#### [GIVEN PROBLEM]
Render every line of the entries below as a Markdown table with the columns No. and Line, and leave out blank lines.

[Start SUPPLIED RECORDS]

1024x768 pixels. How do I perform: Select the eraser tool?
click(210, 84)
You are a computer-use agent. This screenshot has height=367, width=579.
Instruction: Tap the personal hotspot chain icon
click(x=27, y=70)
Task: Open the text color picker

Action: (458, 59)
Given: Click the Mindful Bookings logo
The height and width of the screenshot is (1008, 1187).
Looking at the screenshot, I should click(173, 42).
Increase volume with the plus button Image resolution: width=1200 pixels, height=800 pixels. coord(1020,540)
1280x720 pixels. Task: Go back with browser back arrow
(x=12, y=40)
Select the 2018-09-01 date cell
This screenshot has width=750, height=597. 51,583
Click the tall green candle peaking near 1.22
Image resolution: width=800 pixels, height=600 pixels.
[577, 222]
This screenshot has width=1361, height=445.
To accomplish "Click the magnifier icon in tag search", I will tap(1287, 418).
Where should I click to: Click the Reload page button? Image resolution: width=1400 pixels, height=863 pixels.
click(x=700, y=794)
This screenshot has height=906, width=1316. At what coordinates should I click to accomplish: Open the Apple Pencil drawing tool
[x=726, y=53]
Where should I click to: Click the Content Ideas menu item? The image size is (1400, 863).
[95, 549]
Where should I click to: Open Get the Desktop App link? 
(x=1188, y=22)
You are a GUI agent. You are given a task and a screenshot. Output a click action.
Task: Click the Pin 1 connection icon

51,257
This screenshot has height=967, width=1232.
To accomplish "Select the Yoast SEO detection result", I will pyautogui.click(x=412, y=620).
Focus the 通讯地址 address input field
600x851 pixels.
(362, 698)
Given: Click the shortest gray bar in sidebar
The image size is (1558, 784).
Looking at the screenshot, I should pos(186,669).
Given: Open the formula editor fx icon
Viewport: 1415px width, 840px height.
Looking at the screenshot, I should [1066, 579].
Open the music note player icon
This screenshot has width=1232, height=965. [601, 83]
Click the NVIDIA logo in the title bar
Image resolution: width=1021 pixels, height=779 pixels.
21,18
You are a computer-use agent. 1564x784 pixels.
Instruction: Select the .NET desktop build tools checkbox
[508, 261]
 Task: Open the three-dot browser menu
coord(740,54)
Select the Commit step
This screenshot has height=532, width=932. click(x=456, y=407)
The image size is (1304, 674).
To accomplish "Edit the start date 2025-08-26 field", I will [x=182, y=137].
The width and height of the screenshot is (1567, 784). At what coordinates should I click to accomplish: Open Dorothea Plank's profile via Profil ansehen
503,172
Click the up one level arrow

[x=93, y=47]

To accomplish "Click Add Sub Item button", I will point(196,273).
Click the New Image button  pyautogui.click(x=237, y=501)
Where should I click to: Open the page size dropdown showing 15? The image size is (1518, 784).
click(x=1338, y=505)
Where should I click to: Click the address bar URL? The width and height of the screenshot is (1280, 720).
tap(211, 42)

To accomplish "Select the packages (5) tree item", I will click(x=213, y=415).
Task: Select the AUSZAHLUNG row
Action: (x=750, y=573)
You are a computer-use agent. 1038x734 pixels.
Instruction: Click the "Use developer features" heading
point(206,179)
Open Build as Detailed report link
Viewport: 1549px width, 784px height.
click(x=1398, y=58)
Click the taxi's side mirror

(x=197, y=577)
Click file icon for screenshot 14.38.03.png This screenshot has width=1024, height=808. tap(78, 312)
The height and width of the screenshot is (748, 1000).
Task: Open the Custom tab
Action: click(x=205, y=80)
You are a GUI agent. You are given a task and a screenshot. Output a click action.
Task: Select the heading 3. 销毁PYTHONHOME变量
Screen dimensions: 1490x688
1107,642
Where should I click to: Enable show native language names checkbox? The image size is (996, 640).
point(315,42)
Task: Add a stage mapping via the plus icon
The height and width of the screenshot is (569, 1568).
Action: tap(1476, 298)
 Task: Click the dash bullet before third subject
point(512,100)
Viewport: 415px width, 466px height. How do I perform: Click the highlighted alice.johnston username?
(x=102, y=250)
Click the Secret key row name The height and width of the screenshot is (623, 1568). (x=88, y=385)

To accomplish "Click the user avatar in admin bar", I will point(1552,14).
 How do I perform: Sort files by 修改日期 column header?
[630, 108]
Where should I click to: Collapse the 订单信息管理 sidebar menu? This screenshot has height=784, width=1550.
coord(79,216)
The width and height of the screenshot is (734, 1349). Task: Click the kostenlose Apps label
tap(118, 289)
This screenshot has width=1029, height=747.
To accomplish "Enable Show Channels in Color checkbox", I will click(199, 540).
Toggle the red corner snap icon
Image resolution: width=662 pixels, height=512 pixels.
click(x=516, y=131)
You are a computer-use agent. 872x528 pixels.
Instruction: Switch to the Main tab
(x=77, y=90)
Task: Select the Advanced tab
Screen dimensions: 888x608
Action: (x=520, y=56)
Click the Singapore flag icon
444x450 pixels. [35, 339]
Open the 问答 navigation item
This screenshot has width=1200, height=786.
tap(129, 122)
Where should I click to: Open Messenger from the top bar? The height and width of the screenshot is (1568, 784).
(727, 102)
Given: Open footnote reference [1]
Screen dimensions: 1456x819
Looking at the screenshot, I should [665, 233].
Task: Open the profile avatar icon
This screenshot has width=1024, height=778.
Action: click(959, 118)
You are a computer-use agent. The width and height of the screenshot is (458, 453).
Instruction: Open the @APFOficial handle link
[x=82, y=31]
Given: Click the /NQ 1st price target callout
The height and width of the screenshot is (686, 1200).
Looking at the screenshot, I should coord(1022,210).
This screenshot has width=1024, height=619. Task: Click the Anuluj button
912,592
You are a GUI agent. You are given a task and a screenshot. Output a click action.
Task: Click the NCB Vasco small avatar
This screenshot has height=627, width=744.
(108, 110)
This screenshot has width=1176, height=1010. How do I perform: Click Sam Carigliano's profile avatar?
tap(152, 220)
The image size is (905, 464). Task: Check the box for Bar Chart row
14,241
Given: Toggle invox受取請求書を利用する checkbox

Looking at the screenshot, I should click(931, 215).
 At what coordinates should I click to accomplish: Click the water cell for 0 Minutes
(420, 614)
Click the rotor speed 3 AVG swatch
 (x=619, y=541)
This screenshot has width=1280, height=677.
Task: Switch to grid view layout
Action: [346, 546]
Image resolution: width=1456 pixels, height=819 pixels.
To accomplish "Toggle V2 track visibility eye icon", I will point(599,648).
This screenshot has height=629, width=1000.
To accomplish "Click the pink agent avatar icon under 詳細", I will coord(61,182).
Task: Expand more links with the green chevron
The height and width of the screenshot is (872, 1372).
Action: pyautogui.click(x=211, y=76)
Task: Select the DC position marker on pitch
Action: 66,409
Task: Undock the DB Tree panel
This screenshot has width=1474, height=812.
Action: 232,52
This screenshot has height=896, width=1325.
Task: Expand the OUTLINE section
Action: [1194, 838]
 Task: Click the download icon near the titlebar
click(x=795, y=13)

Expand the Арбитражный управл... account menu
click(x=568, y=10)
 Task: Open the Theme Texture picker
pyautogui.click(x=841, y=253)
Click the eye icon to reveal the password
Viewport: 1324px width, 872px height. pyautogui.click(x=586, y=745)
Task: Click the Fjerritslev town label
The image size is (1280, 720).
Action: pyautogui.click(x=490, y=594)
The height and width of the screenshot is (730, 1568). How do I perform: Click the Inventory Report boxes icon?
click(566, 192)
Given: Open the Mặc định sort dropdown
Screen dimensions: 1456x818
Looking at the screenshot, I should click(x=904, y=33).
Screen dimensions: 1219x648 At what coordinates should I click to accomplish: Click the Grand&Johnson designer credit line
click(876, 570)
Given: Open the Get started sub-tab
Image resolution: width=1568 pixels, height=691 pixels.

[End SUPPLIED RECORDS]

#### [EXPECTED ANSWER]
| No. | Line |
|---|---|
| 1 | 1024x768 pixels. How do I perform: Select the eraser tool? |
| 2 | click(210, 84) |
| 3 | You are a computer-use agent. This screenshot has height=367, width=579. |
| 4 | Instruction: Tap the personal hotspot chain icon |
| 5 | click(x=27, y=70) |
| 6 | Task: Open the text color picker |
| 7 | Action: (458, 59) |
| 8 | Given: Click the Mindful Bookings logo |
| 9 | The height and width of the screenshot is (1008, 1187). |
| 10 | Looking at the screenshot, I should click(173, 42). |
| 11 | Increase volume with the plus button Image resolution: width=1200 pixels, height=800 pixels. coord(1020,540) |
| 12 | 1280x720 pixels. Task: Go back with browser back arrow |
| 13 | (x=12, y=40) |
| 14 | Select the 2018-09-01 date cell |
| 15 | This screenshot has width=750, height=597. 51,583 |
| 16 | Click the tall green candle peaking near 1.22 |
| 17 | Image resolution: width=800 pixels, height=600 pixels. |
| 18 | [577, 222] |
| 19 | This screenshot has width=1361, height=445. |
| 20 | To accomplish "Click the magnifier icon in tag search", I will tap(1287, 418). |
| 21 | Where should I click to: Click the Reload page button? Image resolution: width=1400 pixels, height=863 pixels. |
| 22 | click(x=700, y=794) |
| 23 | This screenshot has height=906, width=1316. At what coordinates should I click to accomplish: Open the Apple Pencil drawing tool |
| 24 | [x=726, y=53] |
| 25 | Where should I click to: Click the Content Ideas menu item? The image size is (1400, 863). |
| 26 | [95, 549] |
| 27 | Where should I click to: Open Get the Desktop App link?  |
| 28 | (x=1188, y=22) |
| 29 | You are a GUI agent. You are given a task and a screenshot. Output a click action. |
| 30 | Task: Click the Pin 1 connection icon |
| 31 | 51,257 |
| 32 | This screenshot has height=967, width=1232. |
| 33 | To accomplish "Select the Yoast SEO detection result", I will pyautogui.click(x=412, y=620). |
| 34 | Focus the 通讯地址 address input field |
| 35 | 600x851 pixels. |
| 36 | (362, 698) |
| 37 | Given: Click the shortest gray bar in sidebar |
| 38 | The image size is (1558, 784). |
| 39 | Looking at the screenshot, I should pos(186,669). |
| 40 | Given: Open the formula editor fx icon |
| 41 | Viewport: 1415px width, 840px height. |
| 42 | Looking at the screenshot, I should [1066, 579]. |
| 43 | Open the music note player icon |
| 44 | This screenshot has width=1232, height=965. [601, 83] |
| 45 | Click the NVIDIA logo in the title bar |
| 46 | Image resolution: width=1021 pixels, height=779 pixels. |
| 47 | 21,18 |
| 48 | You are a computer-use agent. 1564x784 pixels. |
| 49 | Instruction: Select the .NET desktop build tools checkbox |
| 50 | [508, 261] |
| 51 |  Task: Open the three-dot browser menu |
| 52 | coord(740,54) |
| 53 | Select the Commit step |
| 54 | This screenshot has height=532, width=932. click(x=456, y=407) |
| 55 | The image size is (1304, 674). |
| 56 | To accomplish "Edit the start date 2025-08-26 field", I will [x=182, y=137]. |
| 57 | The width and height of the screenshot is (1567, 784). At what coordinates should I click to accomplish: Open Dorothea Plank's profile via Profil ansehen |
| 58 | 503,172 |
| 59 | Click the up one level arrow |
| 60 | [x=93, y=47] |
| 61 | To accomplish "Click Add Sub Item button", I will point(196,273). |
| 62 | Click the New Image button  pyautogui.click(x=237, y=501) |
| 63 | Where should I click to: Open the page size dropdown showing 15? The image size is (1518, 784). |
| 64 | click(x=1338, y=505) |
| 65 | Where should I click to: Click the address bar URL? The width and height of the screenshot is (1280, 720). |
| 66 | tap(211, 42) |
| 67 | To accomplish "Select the packages (5) tree item", I will click(x=213, y=415). |
| 68 | Task: Select the AUSZAHLUNG row |
| 69 | Action: (x=750, y=573) |
| 70 | You are a computer-use agent. 1038x734 pixels. |
| 71 | Instruction: Click the "Use developer features" heading |
| 72 | point(206,179) |
| 73 | Open Build as Detailed report link |
| 74 | Viewport: 1549px width, 784px height. |
| 75 | click(x=1398, y=58) |
| 76 | Click the taxi's side mirror |
| 77 | (x=197, y=577) |
| 78 | Click file icon for screenshot 14.38.03.png This screenshot has width=1024, height=808. tap(78, 312) |
| 79 | The height and width of the screenshot is (748, 1000). |
| 80 | Task: Open the Custom tab |
| 81 | Action: click(x=205, y=80) |
| 82 | You are a GUI agent. You are given a task and a screenshot. Output a click action. |
| 83 | Task: Select the heading 3. 销毁PYTHONHOME变量 |
| 84 | Screen dimensions: 1490x688 |
| 85 | 1107,642 |
| 86 | Where should I click to: Enable show native language names checkbox? The image size is (996, 640). |
| 87 | point(315,42) |
| 88 | Task: Add a stage mapping via the plus icon |
| 89 | The height and width of the screenshot is (569, 1568). |
| 90 | Action: tap(1476, 298) |
| 91 |  Task: Click the dash bullet before third subject |
| 92 | point(512,100) |
| 93 | Viewport: 415px width, 466px height. How do I perform: Click the highlighted alice.johnston username? |
| 94 | (x=102, y=250) |
| 95 | Click the Secret key row name The height and width of the screenshot is (623, 1568). (x=88, y=385) |
| 96 | To accomplish "Click the user avatar in admin bar", I will point(1552,14). |
| 97 |  How do I perform: Sort files by 修改日期 column header? |
| 98 | [630, 108] |
| 99 | Where should I click to: Collapse the 订单信息管理 sidebar menu? This screenshot has height=784, width=1550. |
| 100 | coord(79,216) |
| 101 | The width and height of the screenshot is (734, 1349). Task: Click the kostenlose Apps label |
| 102 | tap(118, 289) |
| 103 | This screenshot has width=1029, height=747. |
| 104 | To accomplish "Enable Show Channels in Color checkbox", I will click(199, 540). |
| 105 | Toggle the red corner snap icon |
| 106 | Image resolution: width=662 pixels, height=512 pixels. |
| 107 | click(x=516, y=131) |
| 108 | You are a computer-use agent. 872x528 pixels. |
| 109 | Instruction: Switch to the Main tab |
| 110 | (x=77, y=90) |
| 111 | Task: Select the Advanced tab |
| 112 | Screen dimensions: 888x608 |
| 113 | Action: (x=520, y=56) |
| 114 | Click the Singapore flag icon |
| 115 | 444x450 pixels. [35, 339] |
| 116 | Open the 问答 navigation item |
| 117 | This screenshot has width=1200, height=786. |
| 118 | tap(129, 122) |
| 119 | Where should I click to: Open Messenger from the top bar? The height and width of the screenshot is (1568, 784). |
| 120 | (727, 102) |
| 121 | Given: Open footnote reference [1] |
| 122 | Screen dimensions: 1456x819 |
| 123 | Looking at the screenshot, I should [665, 233]. |
| 124 | Task: Open the profile avatar icon |
| 125 | This screenshot has width=1024, height=778. |
| 126 | Action: click(959, 118) |
| 127 | You are a computer-use agent. The width and height of the screenshot is (458, 453). |
| 128 | Instruction: Open the @APFOficial handle link |
| 129 | [x=82, y=31] |
| 130 | Given: Click the /NQ 1st price target callout |
| 131 | The height and width of the screenshot is (686, 1200). |
| 132 | Looking at the screenshot, I should coord(1022,210). |
| 133 | This screenshot has width=1024, height=619. Task: Click the Anuluj button |
| 134 | 912,592 |
| 135 | You are a GUI agent. You are given a task and a screenshot. Output a click action. |
| 136 | Task: Click the NCB Vasco small avatar |
| 137 | This screenshot has height=627, width=744. |
| 138 | (108, 110) |
| 139 | This screenshot has width=1176, height=1010. How do I perform: Click Sam Carigliano's profile avatar? |
| 140 | tap(152, 220) |
| 141 | The image size is (905, 464). Task: Check the box for Bar Chart row |
| 142 | 14,241 |
| 143 | Given: Toggle invox受取請求書を利用する checkbox |
| 144 | Looking at the screenshot, I should click(931, 215). |
| 145 |  At what coordinates should I click to accomplish: Click the water cell for 0 Minutes |
| 146 | (420, 614) |
| 147 | Click the rotor speed 3 AVG swatch |
| 148 |  (x=619, y=541) |
| 149 | This screenshot has width=1280, height=677. |
| 150 | Task: Switch to grid view layout |
| 151 | Action: [346, 546] |
| 152 | Image resolution: width=1456 pixels, height=819 pixels. |
| 153 | To accomplish "Toggle V2 track visibility eye icon", I will point(599,648). |
| 154 | This screenshot has height=629, width=1000. |
| 155 | To accomplish "Click the pink agent avatar icon under 詳細", I will coord(61,182). |
| 156 | Task: Expand more links with the green chevron |
| 157 | The height and width of the screenshot is (872, 1372). |
| 158 | Action: pyautogui.click(x=211, y=76) |
| 159 | Task: Select the DC position marker on pitch |
| 160 | Action: 66,409 |
| 161 | Task: Undock the DB Tree panel |
| 162 | This screenshot has width=1474, height=812. |
| 163 | Action: 232,52 |
| 164 | This screenshot has height=896, width=1325. |
| 165 | Task: Expand the OUTLINE section |
| 166 | Action: [1194, 838] |
| 167 |  Task: Click the download icon near the titlebar |
| 168 | click(x=795, y=13) |
| 169 | Expand the Арбитражный управл... account menu |
| 170 | click(x=568, y=10) |
| 171 |  Task: Open the Theme Texture picker |
| 172 | pyautogui.click(x=841, y=253) |
| 173 | Click the eye icon to reveal the password |
| 174 | Viewport: 1324px width, 872px height. pyautogui.click(x=586, y=745) |
| 175 | Task: Click the Fjerritslev town label |
| 176 | The image size is (1280, 720). |
| 177 | Action: pyautogui.click(x=490, y=594) |
| 178 | The height and width of the screenshot is (730, 1568). How do I perform: Click the Inventory Report boxes icon? |
| 179 | click(566, 192) |
| 180 | Given: Open the Mặc định sort dropdown |
| 181 | Screen dimensions: 1456x818 |
| 182 | Looking at the screenshot, I should click(x=904, y=33). |
| 183 | Screen dimensions: 1219x648 At what coordinates should I click to accomplish: Click the Grand&Johnson designer credit line |
| 184 | click(876, 570) |
| 185 | Given: Open the Get started sub-tab |
| 186 | Image resolution: width=1568 pixels, height=691 pixels. |